Prozess zu Gmünder Messerstecherei neigt sich dem Ende
Kammer hat die Beweisaufnahme abgeschlossen – Polizei schildert Ermittlungsergebnisse
Der Landgerichtsprozess um die Messerstecherei an Halloween 2022 in der Gmünder Innenstadt ist in der Schlussphase. Am Montag, dem fünften Tag der Hauptverhandlung der Zweiten Großen Jugendkammer, ist vor allem die detaillierte Schilderung der Ermittlungsergebnisse durch die Sachbearbeiterin der Polizei aufschlussreich gewesen. Sie berichtete unter anderem von musikalisch unterlegten Videos auf dem Handy des 19-jährigen Angeklagten, auf denen er sich mit blutbef leckter Jacke in Szene setzt, während er im Stauferklinikum Mutlangen auf den Arzt wartet. Ein Freund hatte ihn wegen einer Stichwunde im Oberschenkel dorthin gefahren. Die Polizei hatte sein Handy beschlagnahmt, nachdem er sich freiwillig gestellt hatte. Bei seiner polizeilichen Vernehmung hatte er ausgesagt, die Verletzung habe ihm der junge Mann zugefügt, der in jener düsteren Nacht als erster mit einer Stichwunde in die Achsel zu
Boden gegangen war. Er habe „gar nichts“gemacht, so der Angeklagte.

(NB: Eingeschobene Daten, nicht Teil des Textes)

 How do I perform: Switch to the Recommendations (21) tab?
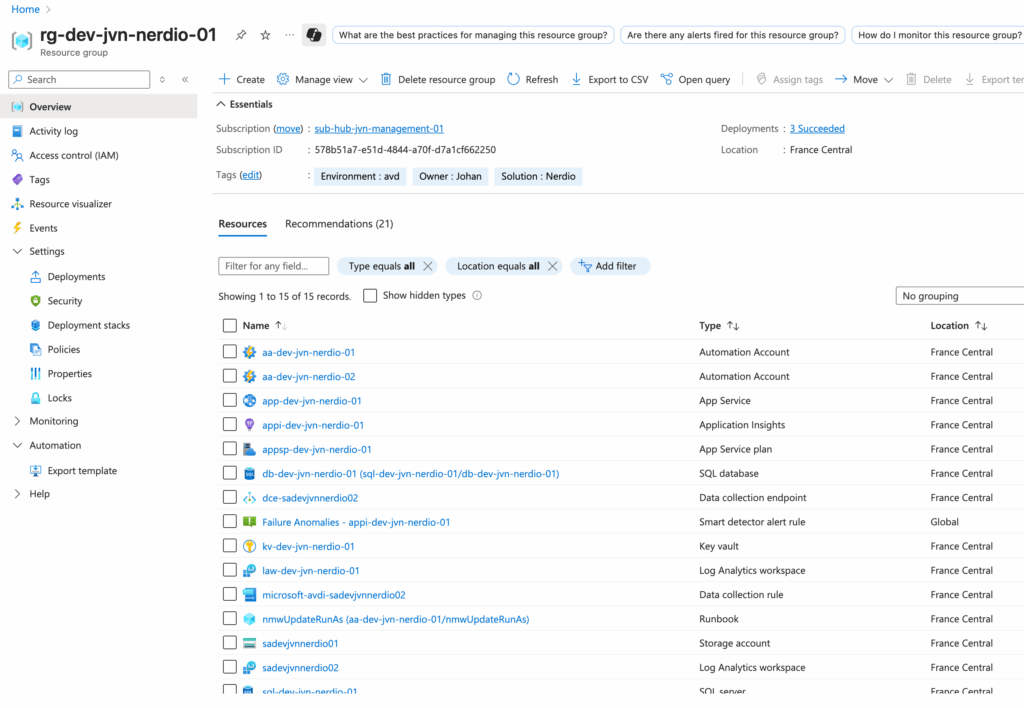(x=338, y=224)
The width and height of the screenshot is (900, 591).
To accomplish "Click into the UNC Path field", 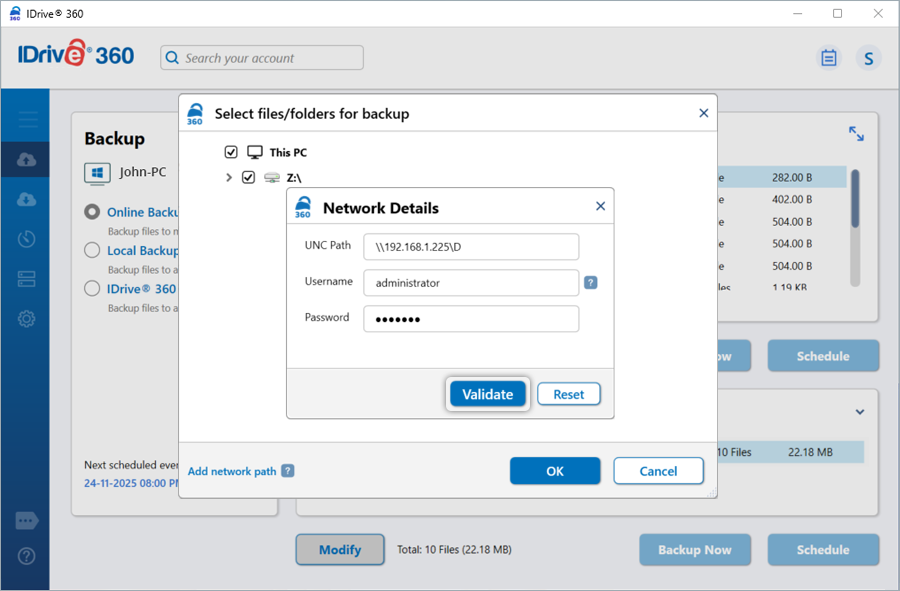I will pyautogui.click(x=470, y=246).
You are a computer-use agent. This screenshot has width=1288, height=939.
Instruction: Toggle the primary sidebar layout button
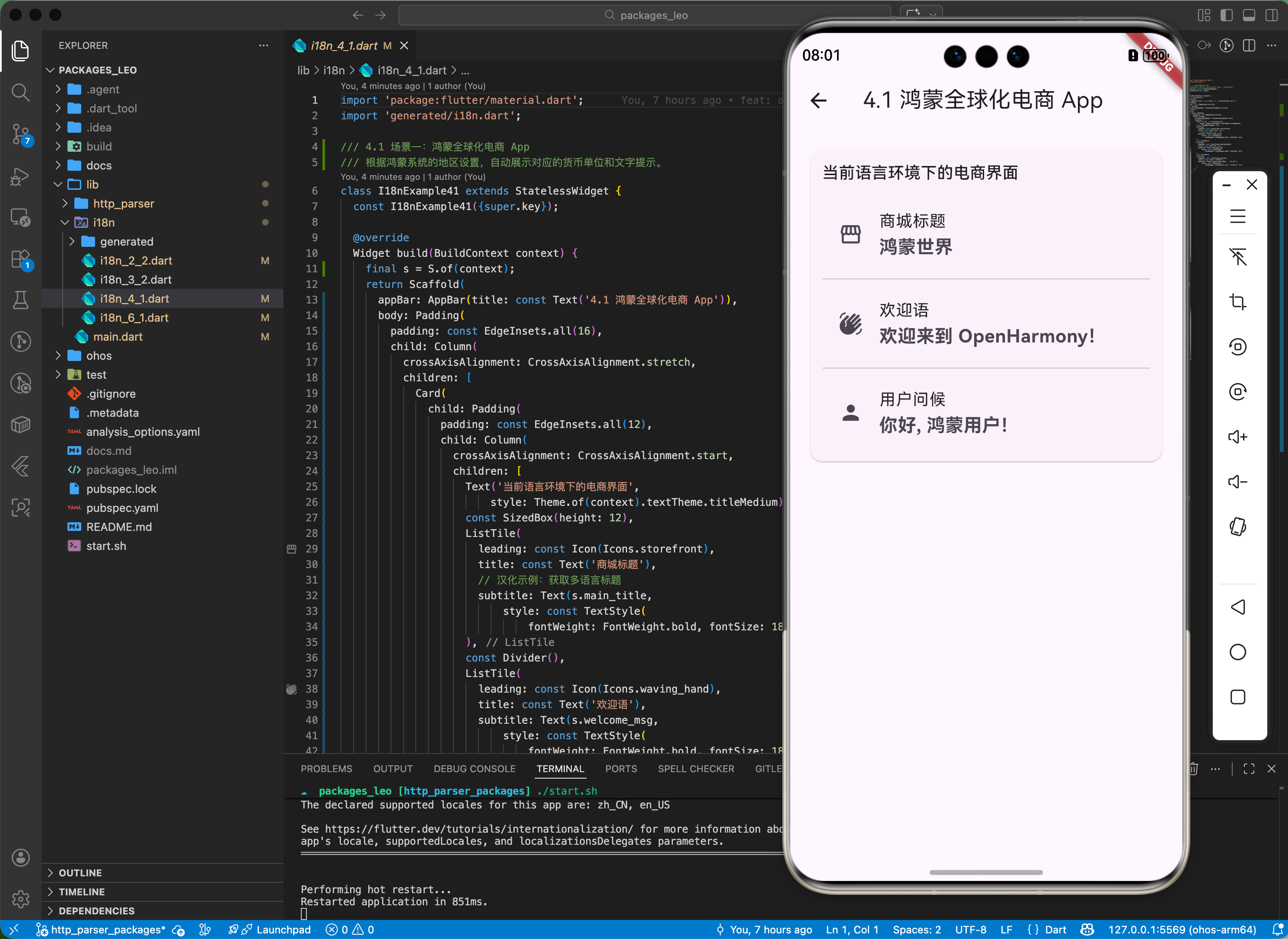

Die Kammer gehe, so der Vorsitzende Richter Jochen Fleischer, davon aus, dass die schweren Verletzungen des zweiten Opfers dieser Nacht während der zweiten Auseinandersetzung entstanden seien, nachdem dieses einen Notruf abgesetzt hatte und seinem verletzten Kollegen zu Hilfe geeilt war. Dass es zwei „Angriffswellen“gab - die zweite war eindeutig intensiver -, stellte sich erst im Laufe der Ermittlungen heraus. Möglicherweise ließen der 19Jährige und sein unbekannter Begleiter von den Opfern ab, weil der 20-Jährige zunächst nur leichtverletzt und noch in der Lage war, sich zu wehren. Wie der Ulmer Rechtsmediziner Sebastian Kunz erläutert hatte, spüre man eine Stichverletzung zunächst als Schlag. Der brennende Schmerz setze erst später ein. Den Namen des unbekannten vierten
Manns im unheilvollen Bund dieser Halloweennacht wollte der Angeklagte nicht preisgeben, doch ist die Polizei dem Dunkelhäutigen ohne festen Wohnsitz offenbar auf der Spur.
Nach Abschluss der Beweisaufnahme plädierte der Vertreter der Nebenklage, der Schorndorfer Rechtsanwalt Max Klinger. Er gehe davon aus, dass sich die beiden Mitangeklagten nach der ersten Attacke auf den Weg machten, „um nach dem Rechten zu sehen.“Es sei nicht bewiesen, doch könne man von einer Absprache ausgehen. Dafür spricht auch die Beobachtung mehrerer Zeugen, sie seien aus der Richtung gekommen, in die die ersten Angreifer geflohen waren.
Die mutmaßlichen Verursacher des zweiten Angriffs waren zum Tatzeitpunkt 17 Jahre alt. Sie entschuldigten sich bei den Opfern: „Ich habe kein Blut gesehen und erst später von Messerstichen erfahren. Ich bin froh, dass niemand gestorben ist“, sagte der eine. Die entscheidende Frage des Vorsitzenden, ob Messer im Einsatz gewesen seien, wollten sie jedoch nicht beantworten. Im Einverständnis mit ihren Verteidigern stimmten beide einem Vergleich mit der Nebenklage zu. Sie verpf lichteten sich, bis 31. Oktober dieses Jahres 8000 Euro an den schwerverletzten Nebenkläger zu zahlen. Zahlen sie nicht, erhöht sich die Summe auf 10.000 Euro. Klinger stellte keinen konkreten Strafantrag. Zur Bewährung sollten die Strafen jedoch nicht ausgesetzt werden. Eindringlich prangerte er gewaltverherrlichende Videos in den sozialen Netzwerken an. Darin äußere sich eine „katastrophale Grundeinstellung“mit dem Potenzial zur Eskalation. Die Angeklagten hätten „sehr viel Glück“gehabt, dass niemand zu Tode gekommen sei. Wer mit einem Messer auf einen anderen losgehe, nehme einen tödlichen Ausgang in Kauf.
Die Verhandlung wurde am Dienstag mit den weiteren Plädoyers fortgesetzt. Auch die Urteile sind zu erwarten. Es könne, so Fleischers rechtlicher Hinweis, auch zu Verurteilungen wegen gefährlicher Körperverletzung kommen.